To learn more about how public power utilities and energy storage innovators are forging win-win DER solutions, listen to the Navigant Research Utility-Energy Storage Collaborations webinar on Tuesday, March 15 at 2:00 p.m. EDT.


Smart Cities and the Smart T&D Electric Grid

— March 9, 2016

Bangkok SkylineMuch of the discussion around smart cities centers around smart buildings and the proliferation of smart meters (i.e., advanced metering infrastructure). Also discussed is the growing importance of distributed energy resources (DER) and the multitude of smart devices that make up the Internet of Things (IoT). However, the criticality of the electric transmission and distribution (T&D) grid that powers the smart city or smart community is rarely or only casually mentioned. Regardless, many T&D technologies and features will likely be critical to the smart city of the future.

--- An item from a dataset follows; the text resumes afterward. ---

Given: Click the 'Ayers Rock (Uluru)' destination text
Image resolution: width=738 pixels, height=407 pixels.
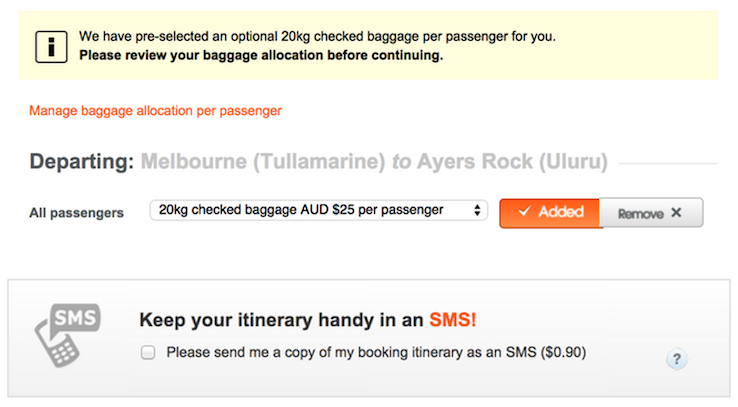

Generation: The shift from local coal or nuclear generators supplying urban population centers to remote utility-scale wind and solar generation resources is rapidly occurring and can be seen across North America and Europe. Large-scale wind and solar generation farms are becoming an increasing portion of the generation mix. Electric power must be transferred from these remote sites to urban populations over hundreds (if not thousands) of miles of new high-voltage transmission lines using high-voltage direct current (HVDC) and extra high-voltage alternating current (HVAC) transformers and converter stations.

Transmission grid technologies: In turn, these lines require new approaches to monitoring and control necessary to maintain voltage levels and synchronize the three-phase power delivery at each substation along the way. Relatively new phasor measurement units (PMUs) and digital protective relays collect voltage, current, and power factor information up to 60 times per second, time stamping it for comparison purposes. Synchrophasor analytics make real-time comparisons of status at each end of the transmission lines, warn operators, and automatically correct voltage or power factor when readings diverge from optimal operating conditions. These high-speed incidents go largely unnoticed with traditional SCADA monitoring and control and can sometimes create major reliability incidents.

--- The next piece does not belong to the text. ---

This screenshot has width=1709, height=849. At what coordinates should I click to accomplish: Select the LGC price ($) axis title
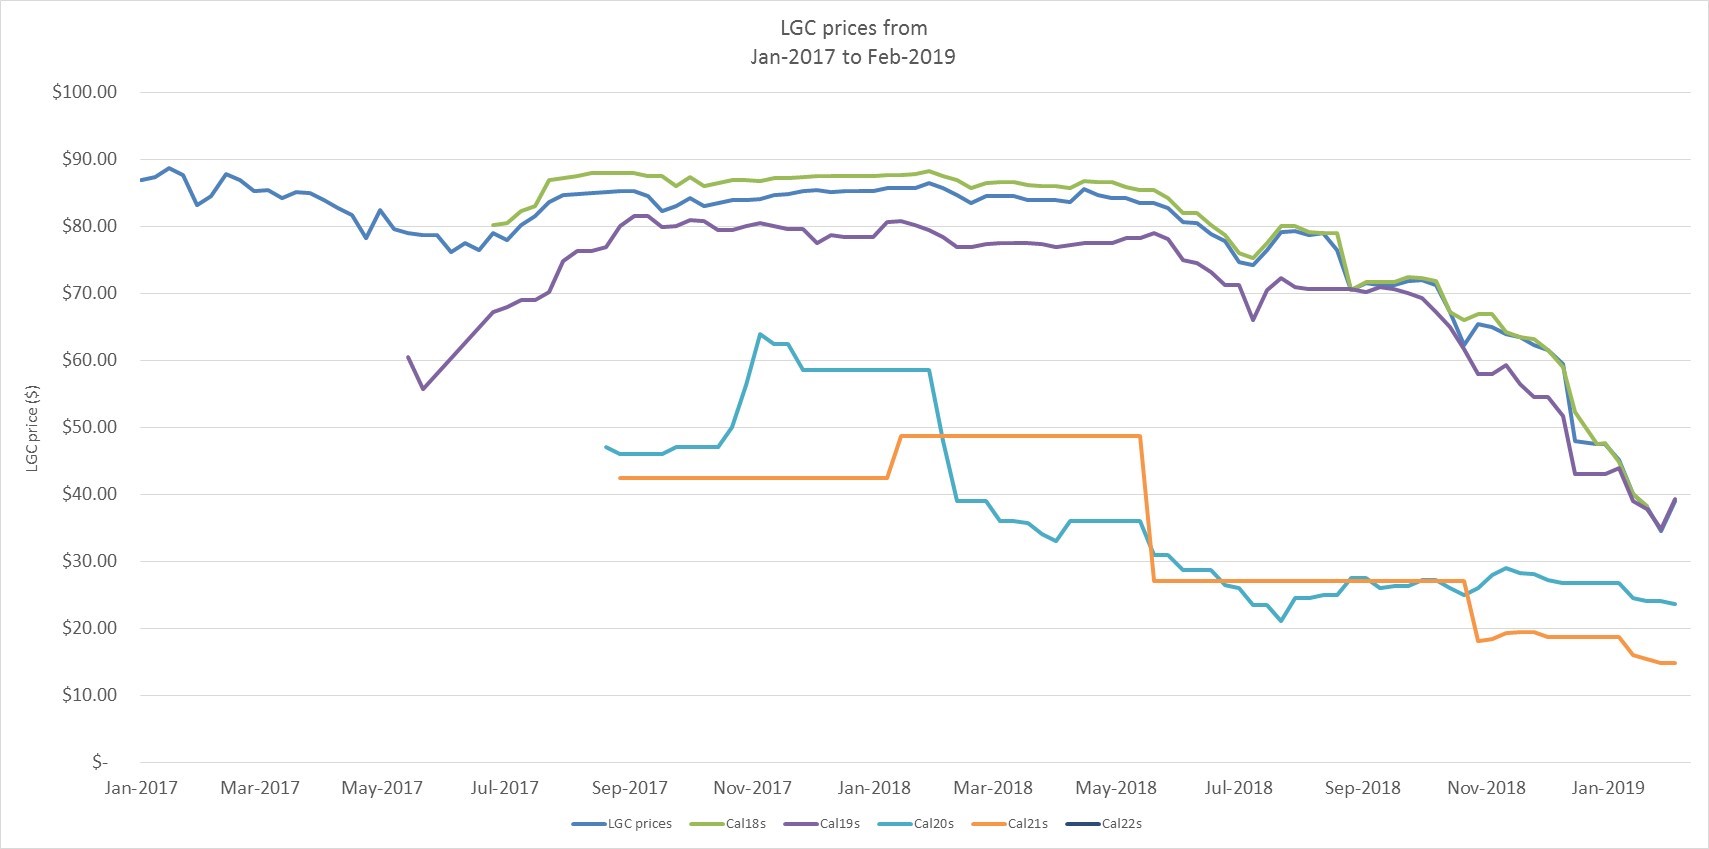[x=32, y=427]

Distribution substations: The digital substation will also be a critical part of the new smart city. As every device in the substation is upgraded to have digital communications and control, substations will be ringed with high-speed fiber optic networks. These networks connect the various devices, including transformers, switchgear, protective relays, and other intelligent electronic devices. This sets the stage for the virtual substation, where every piece of equipment is modeled, operating data is shared, and system operations are monitored, controlled, and automated at the local and centralized operations centers.

Distribution feeders and low-voltage (LV) distribution transformers: Distribution feeders connect the substation with customers in both urban and rural locations. Urban distribution feeder systems are complex meshed networks, with fleets of disconnect switches, reclosers, and other devices that allow the network to be reconfigured and continually operated when isolated system faults occur. These intelligent electronic devices increasingly include local and autonomous decision-making and control capabilities. They communicate with adjacent devices and reconfigure the network or managing voltage and power factor without control by the substation or central operations center.

There are also millions of LV distribution transformers that operate at the edge of the grid, stepping down voltage for delivery to the customer. These transformers have traditionally been mechanical/electrical devices with no monitoring capabilities, but are now being gradually replaced with smart transformers that measure and report critical operating condition information. Sophisticated transformers may provide control and automation capabilities, which are becoming increasingly critical for managing the distribution grid as DER penetration increases. Retrofit monitoring and control devices are also now available and can be installed close to problematic or overloaded transformers.